Because my company had a higher number of recordable injuries last year, all of the big CEOs took safety at ACME to the next level and then beyond that.
My company has become so safety crazy that they have trained us all on how to walk properly in the safe company way. This is called the ACME technique to help avoid slips, trips, and falls.
They are listed as follows:
- Take your time
- Pay attention
- Adjust your stride to the task
- Walk with feet pointed slightly outward
- Always make wide turns
So imagine walking like a duck or Charlie Chaplin. This is how we are required to walk while we are on company time and on company property.
The new ACME walking technique |
They also have a technique for walking up and down the stairs to help avoid slips, trips and falls. See the picture to get an idea.

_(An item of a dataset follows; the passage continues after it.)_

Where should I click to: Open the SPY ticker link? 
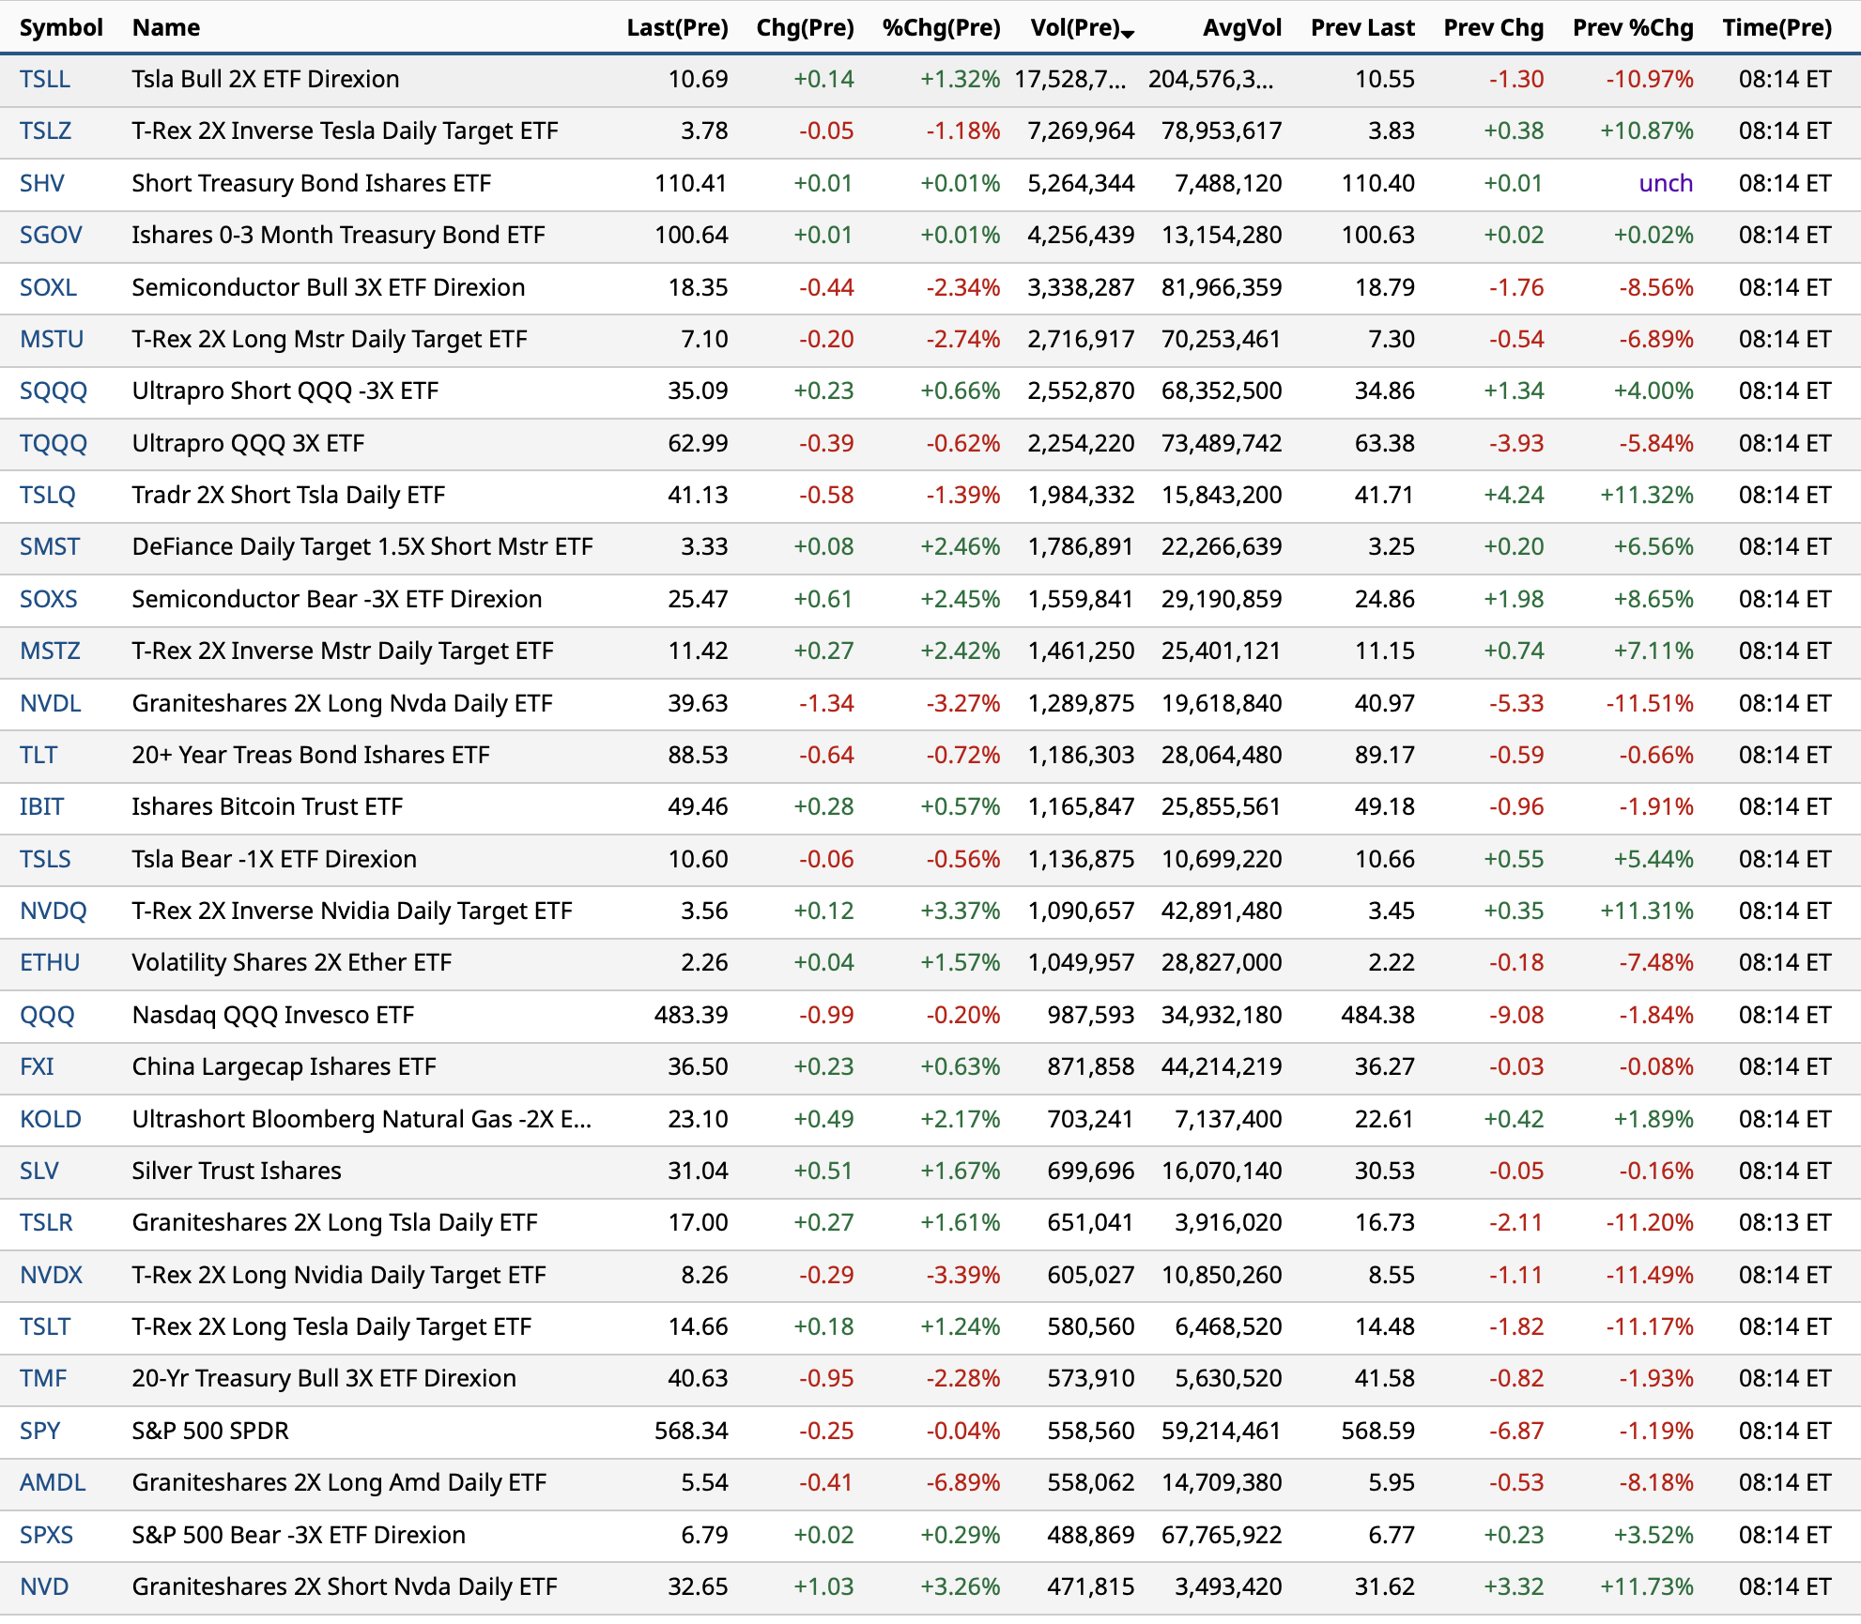point(40,1431)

If we have a flawless quarter with no recordable injuries at work then every employee gets presents from our corporate staff. Last quarter's safety present was a multipurpose flashlight that was made in China with really cheap batteries. Some operators found out that once you put the batteries in the flashlight and turned it on, the entire flashlight would get extremely hot and burn the hands of whoever was holding it. Our managers then strongly encouraged the rest of us to take our safety presents home and to not use them while at work for fear that we would hurt our safety numbers for the next quarter.